Fui vacinada sem grande convicção. Mas fui. Não que isso tivesse sido um acréscimo de tranquilidade significativo, no meu espírito ... só que ---

Só que hoje sou formalmente uma pessoa diferente, sou uma pessoa amargurada, torturada por esta avalanche de acontecimentos que nos submergiram, cansaram e tiraram a disponibilidade emocional.
Sou o pássaro a quem abriram a gaiola mas a quem não apetece saltar, sair, voltar para o verde e o azul lá fora.  Sou a ave que vive triste, sem se atrever outra vez ao infinito ... porque perdeu a vontade e o gosto.    
Nada é igual, nada está igual.  As pessoas envelheceram de cansaço e desânimo.  Vejo isso nos espelhos ... vejo isso nos rostos com que me cruzo.  Não serei excepção.  

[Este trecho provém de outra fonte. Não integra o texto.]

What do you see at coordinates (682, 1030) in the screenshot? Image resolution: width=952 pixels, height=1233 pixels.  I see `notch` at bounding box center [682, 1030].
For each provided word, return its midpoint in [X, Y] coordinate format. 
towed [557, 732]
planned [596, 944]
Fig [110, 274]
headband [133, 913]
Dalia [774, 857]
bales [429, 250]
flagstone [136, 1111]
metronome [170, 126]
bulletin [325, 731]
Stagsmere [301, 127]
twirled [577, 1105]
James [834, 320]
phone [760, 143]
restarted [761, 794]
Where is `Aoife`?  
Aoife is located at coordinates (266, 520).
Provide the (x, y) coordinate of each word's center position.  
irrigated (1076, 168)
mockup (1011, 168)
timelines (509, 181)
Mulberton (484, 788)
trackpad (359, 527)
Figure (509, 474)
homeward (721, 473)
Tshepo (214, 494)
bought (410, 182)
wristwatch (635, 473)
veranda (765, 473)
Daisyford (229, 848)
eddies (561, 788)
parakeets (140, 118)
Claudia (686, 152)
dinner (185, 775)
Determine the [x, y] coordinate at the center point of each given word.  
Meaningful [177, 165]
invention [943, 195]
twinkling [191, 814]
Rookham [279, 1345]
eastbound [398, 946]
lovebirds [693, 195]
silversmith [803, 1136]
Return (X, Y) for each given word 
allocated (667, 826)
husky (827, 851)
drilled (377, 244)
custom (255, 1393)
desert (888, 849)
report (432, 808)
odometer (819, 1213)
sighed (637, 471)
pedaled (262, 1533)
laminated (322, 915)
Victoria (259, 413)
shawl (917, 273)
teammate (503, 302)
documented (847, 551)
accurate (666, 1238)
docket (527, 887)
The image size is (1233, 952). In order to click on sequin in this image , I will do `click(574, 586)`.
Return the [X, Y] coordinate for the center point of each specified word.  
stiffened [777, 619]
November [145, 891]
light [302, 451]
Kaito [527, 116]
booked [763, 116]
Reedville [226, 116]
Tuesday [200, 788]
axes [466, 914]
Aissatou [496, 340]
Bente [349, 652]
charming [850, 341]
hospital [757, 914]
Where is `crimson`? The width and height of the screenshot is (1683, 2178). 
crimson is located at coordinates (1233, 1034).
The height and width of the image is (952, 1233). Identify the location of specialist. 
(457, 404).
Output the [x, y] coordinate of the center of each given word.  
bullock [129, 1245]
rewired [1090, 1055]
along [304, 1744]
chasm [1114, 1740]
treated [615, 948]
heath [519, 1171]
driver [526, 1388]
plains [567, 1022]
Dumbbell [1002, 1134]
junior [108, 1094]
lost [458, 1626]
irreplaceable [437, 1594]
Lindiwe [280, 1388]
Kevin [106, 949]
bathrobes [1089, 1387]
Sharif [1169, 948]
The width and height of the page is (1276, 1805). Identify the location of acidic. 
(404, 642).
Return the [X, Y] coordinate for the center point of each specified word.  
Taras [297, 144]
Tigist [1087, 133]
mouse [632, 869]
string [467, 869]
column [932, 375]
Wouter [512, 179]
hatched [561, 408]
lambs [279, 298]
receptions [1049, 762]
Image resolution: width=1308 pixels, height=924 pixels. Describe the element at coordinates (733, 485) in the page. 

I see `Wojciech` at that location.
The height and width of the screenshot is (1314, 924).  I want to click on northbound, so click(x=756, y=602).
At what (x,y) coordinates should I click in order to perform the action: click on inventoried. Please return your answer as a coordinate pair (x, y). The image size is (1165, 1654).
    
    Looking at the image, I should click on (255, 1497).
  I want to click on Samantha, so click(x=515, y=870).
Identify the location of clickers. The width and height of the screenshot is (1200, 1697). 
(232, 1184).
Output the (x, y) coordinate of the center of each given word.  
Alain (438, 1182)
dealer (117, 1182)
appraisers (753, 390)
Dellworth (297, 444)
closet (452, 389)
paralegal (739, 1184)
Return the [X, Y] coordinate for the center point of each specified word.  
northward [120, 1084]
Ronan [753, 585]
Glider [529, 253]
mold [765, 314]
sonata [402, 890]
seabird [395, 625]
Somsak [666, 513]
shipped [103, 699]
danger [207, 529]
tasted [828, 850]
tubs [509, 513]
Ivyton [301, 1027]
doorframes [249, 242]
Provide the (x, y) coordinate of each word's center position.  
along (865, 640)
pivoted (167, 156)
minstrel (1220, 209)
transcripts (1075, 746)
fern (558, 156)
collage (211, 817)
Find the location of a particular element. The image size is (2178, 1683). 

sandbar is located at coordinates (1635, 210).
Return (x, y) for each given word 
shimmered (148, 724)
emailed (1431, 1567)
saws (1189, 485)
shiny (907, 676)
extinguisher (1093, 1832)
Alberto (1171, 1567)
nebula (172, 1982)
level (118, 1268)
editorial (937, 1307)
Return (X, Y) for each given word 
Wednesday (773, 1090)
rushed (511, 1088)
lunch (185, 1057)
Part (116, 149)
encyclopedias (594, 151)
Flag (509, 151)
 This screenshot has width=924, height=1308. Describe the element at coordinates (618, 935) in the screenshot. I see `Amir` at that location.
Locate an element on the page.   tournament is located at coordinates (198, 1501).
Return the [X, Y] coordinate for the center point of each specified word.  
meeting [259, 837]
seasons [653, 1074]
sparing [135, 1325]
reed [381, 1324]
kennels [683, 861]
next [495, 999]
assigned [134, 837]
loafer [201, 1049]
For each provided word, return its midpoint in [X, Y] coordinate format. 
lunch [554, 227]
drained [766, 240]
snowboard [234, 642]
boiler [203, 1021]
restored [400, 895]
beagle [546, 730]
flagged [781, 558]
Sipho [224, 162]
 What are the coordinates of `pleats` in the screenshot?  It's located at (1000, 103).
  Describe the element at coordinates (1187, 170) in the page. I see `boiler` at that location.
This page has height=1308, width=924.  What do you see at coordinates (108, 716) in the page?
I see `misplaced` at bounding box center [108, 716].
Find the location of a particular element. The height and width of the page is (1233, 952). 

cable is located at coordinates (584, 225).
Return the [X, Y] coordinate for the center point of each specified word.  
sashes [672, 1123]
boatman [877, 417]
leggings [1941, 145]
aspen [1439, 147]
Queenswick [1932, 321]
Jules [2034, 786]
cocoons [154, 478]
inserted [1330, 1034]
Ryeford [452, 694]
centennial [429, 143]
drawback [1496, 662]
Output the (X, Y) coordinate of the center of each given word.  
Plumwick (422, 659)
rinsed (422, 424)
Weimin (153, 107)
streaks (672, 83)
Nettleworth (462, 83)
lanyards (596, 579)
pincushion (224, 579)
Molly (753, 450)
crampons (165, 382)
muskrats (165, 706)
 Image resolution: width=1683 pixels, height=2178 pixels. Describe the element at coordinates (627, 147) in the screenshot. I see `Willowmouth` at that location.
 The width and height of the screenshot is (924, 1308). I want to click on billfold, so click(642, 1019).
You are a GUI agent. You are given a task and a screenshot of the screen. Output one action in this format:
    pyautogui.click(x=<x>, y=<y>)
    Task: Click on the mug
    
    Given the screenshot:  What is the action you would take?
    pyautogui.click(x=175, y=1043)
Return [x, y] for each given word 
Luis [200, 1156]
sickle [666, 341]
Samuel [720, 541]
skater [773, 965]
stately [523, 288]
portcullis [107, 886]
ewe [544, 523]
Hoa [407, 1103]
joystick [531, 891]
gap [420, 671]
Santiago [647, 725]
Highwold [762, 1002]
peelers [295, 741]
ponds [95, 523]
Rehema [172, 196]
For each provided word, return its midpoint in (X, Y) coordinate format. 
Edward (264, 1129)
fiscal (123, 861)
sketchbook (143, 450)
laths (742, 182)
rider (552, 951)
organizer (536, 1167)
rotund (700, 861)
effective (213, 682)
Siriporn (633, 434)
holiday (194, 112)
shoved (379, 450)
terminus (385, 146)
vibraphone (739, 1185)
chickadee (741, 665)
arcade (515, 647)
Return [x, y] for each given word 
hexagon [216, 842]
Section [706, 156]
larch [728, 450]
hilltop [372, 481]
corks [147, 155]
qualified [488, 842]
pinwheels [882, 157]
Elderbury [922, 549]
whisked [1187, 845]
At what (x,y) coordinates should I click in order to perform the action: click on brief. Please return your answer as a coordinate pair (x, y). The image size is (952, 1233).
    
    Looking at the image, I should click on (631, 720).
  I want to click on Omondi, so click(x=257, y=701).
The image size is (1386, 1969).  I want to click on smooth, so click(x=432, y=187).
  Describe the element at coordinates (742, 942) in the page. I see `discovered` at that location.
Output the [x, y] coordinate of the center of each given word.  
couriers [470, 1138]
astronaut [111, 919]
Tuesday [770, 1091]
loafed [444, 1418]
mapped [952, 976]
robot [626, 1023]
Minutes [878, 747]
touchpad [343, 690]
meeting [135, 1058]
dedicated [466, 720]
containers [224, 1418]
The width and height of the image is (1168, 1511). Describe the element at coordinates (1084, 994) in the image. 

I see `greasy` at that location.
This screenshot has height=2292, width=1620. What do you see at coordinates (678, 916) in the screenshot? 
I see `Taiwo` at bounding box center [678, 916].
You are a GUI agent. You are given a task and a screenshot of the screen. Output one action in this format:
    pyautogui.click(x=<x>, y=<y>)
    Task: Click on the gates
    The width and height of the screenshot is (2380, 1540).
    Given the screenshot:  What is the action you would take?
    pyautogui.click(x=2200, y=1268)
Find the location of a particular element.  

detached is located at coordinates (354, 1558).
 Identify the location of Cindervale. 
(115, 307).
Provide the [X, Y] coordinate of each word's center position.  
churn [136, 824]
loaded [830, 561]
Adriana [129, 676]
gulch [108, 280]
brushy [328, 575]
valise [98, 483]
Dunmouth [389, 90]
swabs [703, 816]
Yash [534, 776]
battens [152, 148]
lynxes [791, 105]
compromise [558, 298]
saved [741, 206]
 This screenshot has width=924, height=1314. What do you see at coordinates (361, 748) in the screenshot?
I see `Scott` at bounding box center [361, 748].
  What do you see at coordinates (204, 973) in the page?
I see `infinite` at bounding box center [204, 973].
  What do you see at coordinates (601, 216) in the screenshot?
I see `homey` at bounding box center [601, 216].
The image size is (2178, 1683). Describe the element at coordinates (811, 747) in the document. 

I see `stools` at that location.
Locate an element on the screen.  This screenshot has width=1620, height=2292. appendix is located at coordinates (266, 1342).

Já poderia dar alguns curtos voos ... já poderia ir além do limiar da porta, do fim da estrada, p'ra lá do horizonte ... Mas a força anímica, o empenhamento na aposta, a energia para o arranque ... onde estão ??  Não os encontro dentro de mim !
Esse imobilismo é que me assusta, esse amorfismo é que me atormenta, essa aparente indiferença é que me incomoda ... essa angústia é que me mata !  Afinal, são sinais de morte e não de vida.  São manifestações de um tédio patológico, de um desinteresse doentio, de uma tristeza insalubre !
Não sei, não vislumbro como reaprender os passos, como reconhecer o caminho, como reinventar o sonho !
Que precisarei fazer para me reencontrar ??